COMMENTARY 787.2: Shopping Carts and Rationalizations

When we think about character, we tend to think about big things like taking risks, acting with integrity, displaying generosity, or exhibiting self-sacrifice. These noble choices indicate character, but for the most part, our character is revealed in much smaller events like apologizing when we’re wrong, giving to causes we believe in, being honest when it’s embarrassing, and returning shopping carts.

One of my favorite stories is about a father who asked his son to return a cart they had just used. The son protested, “C’mon, Dad, there are carts all over. No one returns them. That’s why they hire people to collect them.”

After a short argument, Mom chimed in, “For heaven’s sake, it’s no big deal. Let’s go.”

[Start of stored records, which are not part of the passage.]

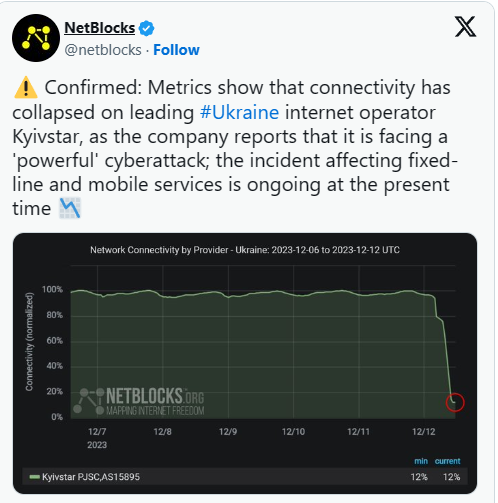The image size is (498, 503).
Task: Click the tweet body text
Action: click(235, 148)
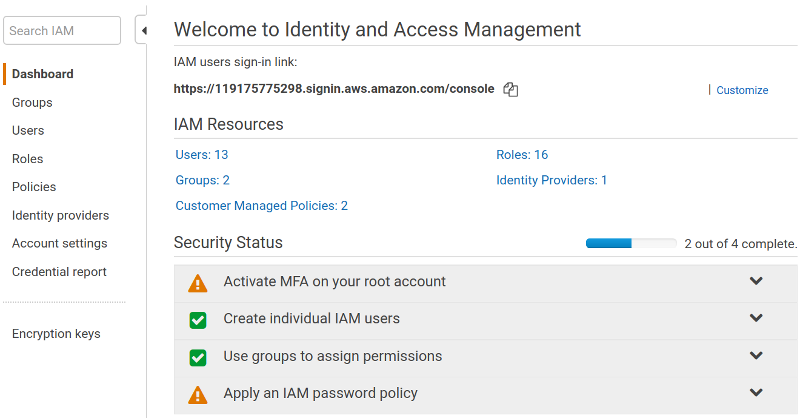800x418 pixels.
Task: Go to Roles in the sidebar
Action: tap(28, 159)
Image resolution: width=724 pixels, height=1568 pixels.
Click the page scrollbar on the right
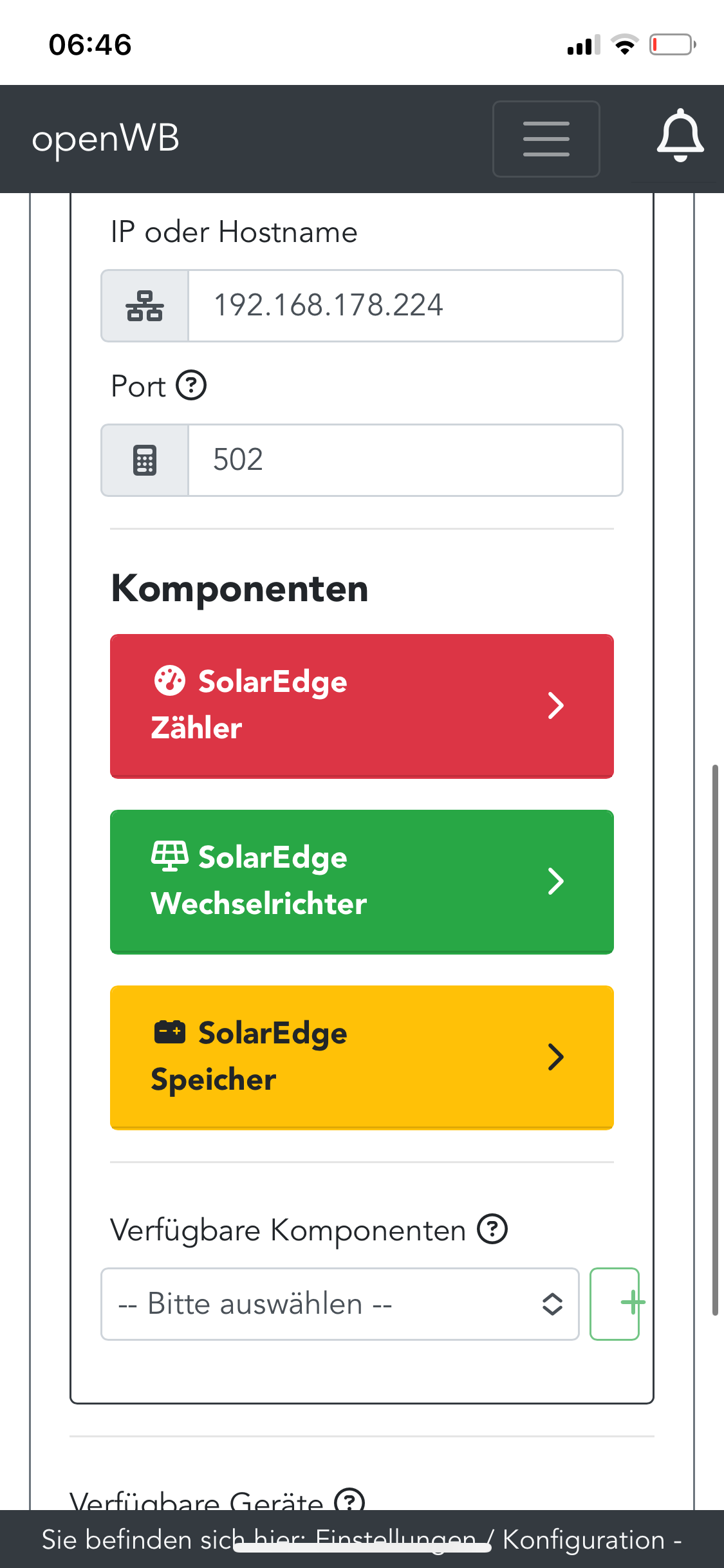click(715, 1040)
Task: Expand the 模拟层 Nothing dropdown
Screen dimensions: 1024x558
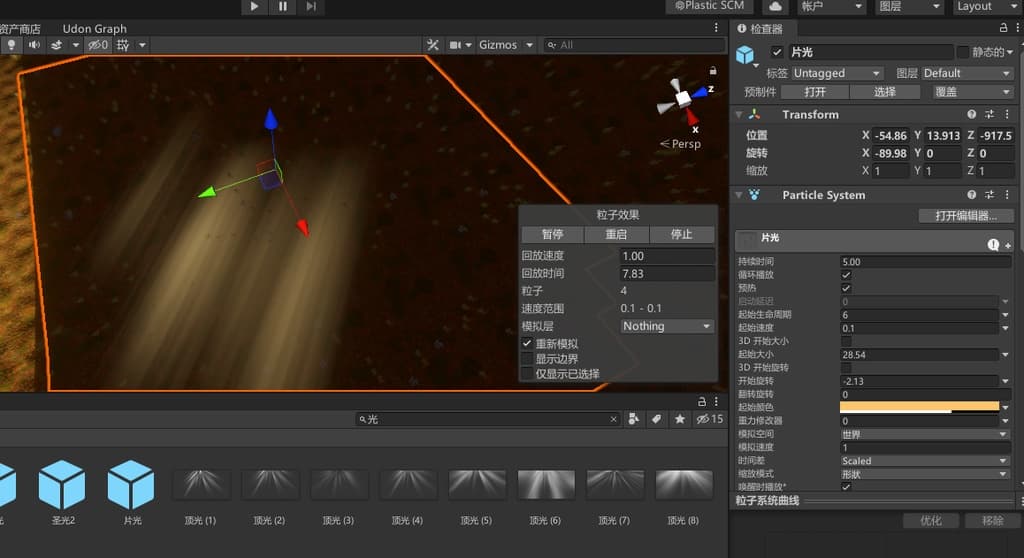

Dad was about to surrender when he saw an elderly couple walking together to return their cart. After a moment, he said, “Son, there are two kinds of people in this world: those who put their carts away and those who don’t. We’re the kind who return their shopping cart. Now go return the cart.”

This story isn’t just about grocery carts. It’s about doing the right thing in a world that seems to promote rationalizations and excuses that demean or trivialize simple acts of virtue. There are two kinds of people: those who find the strength to do what they ought to and those who find excuses not to.

People of character do the right thing even if no one else does, not because they think it will change the world but because they refuse to be changed by the world.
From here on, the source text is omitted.